:: Material shown ::
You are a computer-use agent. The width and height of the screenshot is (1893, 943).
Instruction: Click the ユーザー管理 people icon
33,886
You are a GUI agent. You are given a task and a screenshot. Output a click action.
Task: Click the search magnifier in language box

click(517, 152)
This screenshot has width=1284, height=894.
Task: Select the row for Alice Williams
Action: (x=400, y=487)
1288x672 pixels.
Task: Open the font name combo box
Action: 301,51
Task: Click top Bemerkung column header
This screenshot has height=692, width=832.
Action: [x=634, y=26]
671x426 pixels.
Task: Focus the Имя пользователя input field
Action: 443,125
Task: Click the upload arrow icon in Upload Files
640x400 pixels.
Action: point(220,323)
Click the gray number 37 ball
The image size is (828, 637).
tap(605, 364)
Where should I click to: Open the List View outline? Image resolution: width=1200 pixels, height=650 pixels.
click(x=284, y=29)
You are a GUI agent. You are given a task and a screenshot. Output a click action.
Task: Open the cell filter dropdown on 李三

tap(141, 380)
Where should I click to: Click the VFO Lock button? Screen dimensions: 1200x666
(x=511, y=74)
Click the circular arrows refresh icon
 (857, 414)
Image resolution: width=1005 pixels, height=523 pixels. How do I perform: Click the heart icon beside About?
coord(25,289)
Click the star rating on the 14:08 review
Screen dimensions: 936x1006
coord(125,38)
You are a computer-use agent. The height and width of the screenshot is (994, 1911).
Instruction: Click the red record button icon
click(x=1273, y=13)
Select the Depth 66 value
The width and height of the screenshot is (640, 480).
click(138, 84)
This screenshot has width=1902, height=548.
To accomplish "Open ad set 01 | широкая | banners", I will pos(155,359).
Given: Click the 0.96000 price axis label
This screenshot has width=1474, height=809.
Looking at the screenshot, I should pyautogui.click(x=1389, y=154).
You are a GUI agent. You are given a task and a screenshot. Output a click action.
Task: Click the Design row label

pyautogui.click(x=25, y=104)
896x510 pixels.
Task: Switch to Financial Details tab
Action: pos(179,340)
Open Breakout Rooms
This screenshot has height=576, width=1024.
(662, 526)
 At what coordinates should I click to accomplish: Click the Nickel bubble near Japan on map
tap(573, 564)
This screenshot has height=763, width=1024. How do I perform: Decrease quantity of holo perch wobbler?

:: Task details ::
Every entry above should be transcribed exactly and in full.

:: Answer space ::
You are a computer-use agent. The width and height of the screenshot is (1893, 943).
Instruction: Click the ユーザー管理 people icon
33,886
You are a GUI agent. You are given a task and a screenshot. Output a click action.
Task: Click the search magnifier in language box

click(517, 152)
This screenshot has width=1284, height=894.
Task: Select the row for Alice Williams
Action: (x=400, y=487)
1288x672 pixels.
Task: Open the font name combo box
Action: 301,51
Task: Click top Bemerkung column header
This screenshot has height=692, width=832.
Action: [x=634, y=26]
671x426 pixels.
Task: Focus the Имя пользователя input field
Action: 443,125
Task: Click the upload arrow icon in Upload Files
640x400 pixels.
Action: point(220,323)
Click the gray number 37 ball
The image size is (828, 637).
tap(605, 364)
Where should I click to: Open the List View outline? Image resolution: width=1200 pixels, height=650 pixels.
click(x=284, y=29)
You are a GUI agent. You are given a task and a screenshot. Output a click action.
Task: Open the cell filter dropdown on 李三

tap(141, 380)
Where should I click to: Click the VFO Lock button? Screen dimensions: 1200x666
(x=511, y=74)
Click the circular arrows refresh icon
 (857, 414)
Image resolution: width=1005 pixels, height=523 pixels. How do I perform: Click the heart icon beside About?
coord(25,289)
Click the star rating on the 14:08 review
Screen dimensions: 936x1006
coord(125,38)
You are a computer-use agent. The height and width of the screenshot is (994, 1911).
Instruction: Click the red record button icon
click(x=1273, y=13)
Select the Depth 66 value
The width and height of the screenshot is (640, 480).
click(138, 84)
This screenshot has width=1902, height=548.
To accomplish "Open ad set 01 | широкая | banners", I will pos(155,359).
Given: Click the 0.96000 price axis label
This screenshot has width=1474, height=809.
Looking at the screenshot, I should pyautogui.click(x=1389, y=154).
You are a GUI agent. You are given a task and a screenshot. Output a click action.
Task: Click the Design row label

pyautogui.click(x=25, y=104)
896x510 pixels.
Task: Switch to Financial Details tab
Action: pos(179,340)
Open Breakout Rooms
This screenshot has height=576, width=1024.
(662, 526)
 At what coordinates should I click to accomplish: Click the Nickel bubble near Japan on map
tap(573, 564)
This screenshot has height=763, width=1024. How do I perform: Decrease quantity of holo perch wobbler?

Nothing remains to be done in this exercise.